* **Task directions**
Every line from the one with "This screenshot has width=1280, height=720." through the final line of the data below goes in the answer, copied exactly. Pictures do not.

⁂

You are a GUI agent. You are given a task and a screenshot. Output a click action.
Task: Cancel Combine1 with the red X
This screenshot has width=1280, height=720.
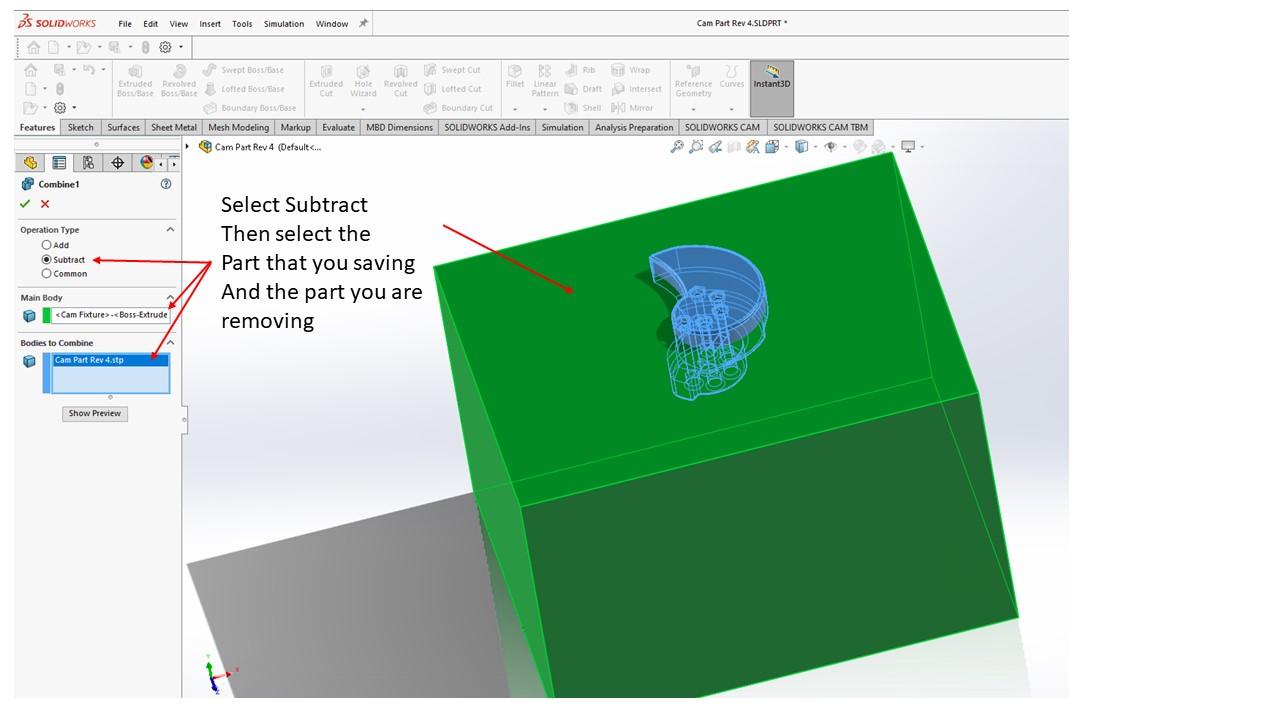[45, 204]
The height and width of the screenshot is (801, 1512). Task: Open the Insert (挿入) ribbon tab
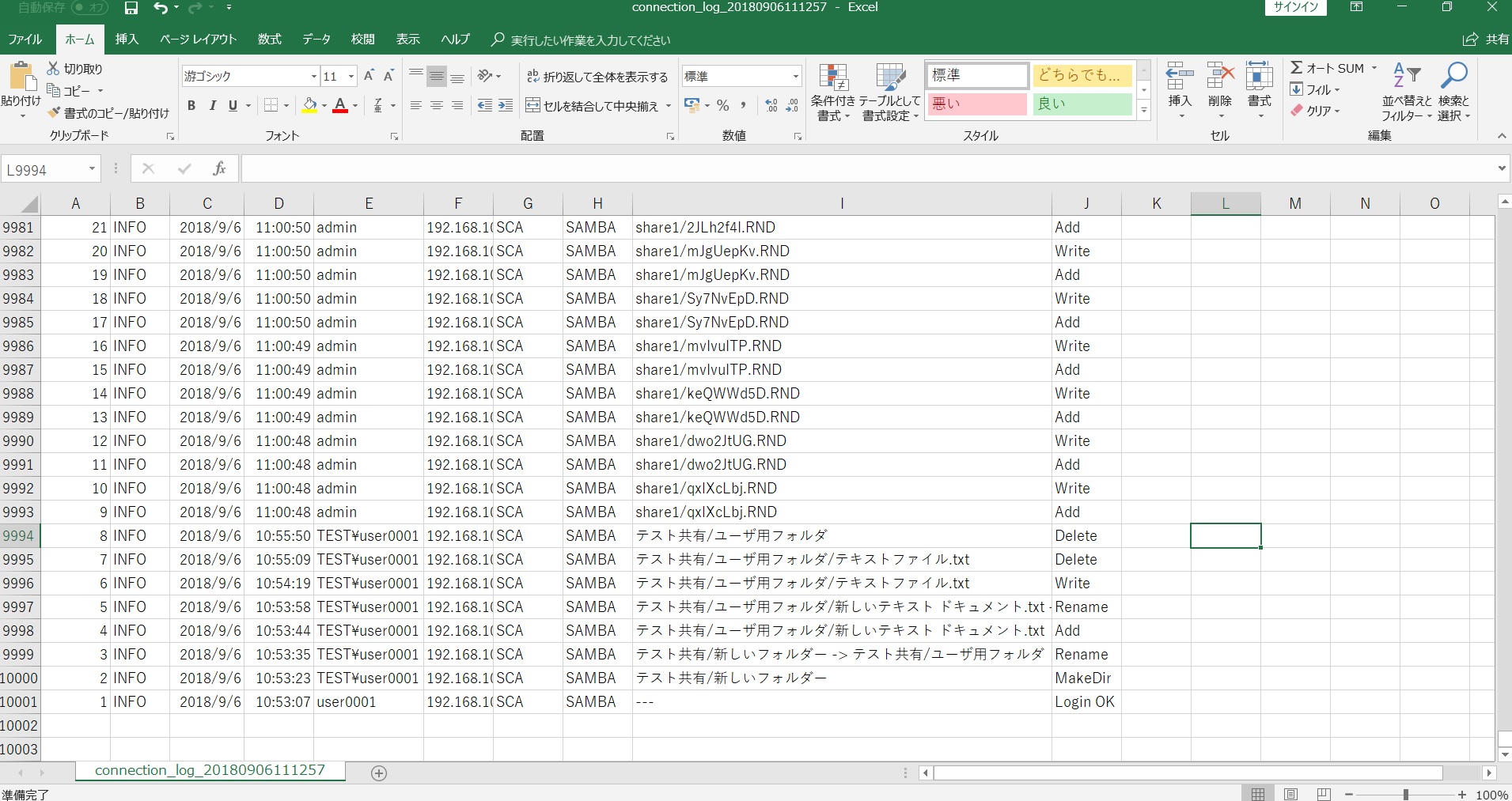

⁂

* **Task result**
This screenshot has width=1280, height=720.
[45, 204]
The height and width of the screenshot is (801, 1512). Task: Open the Insert (挿入) ribbon tab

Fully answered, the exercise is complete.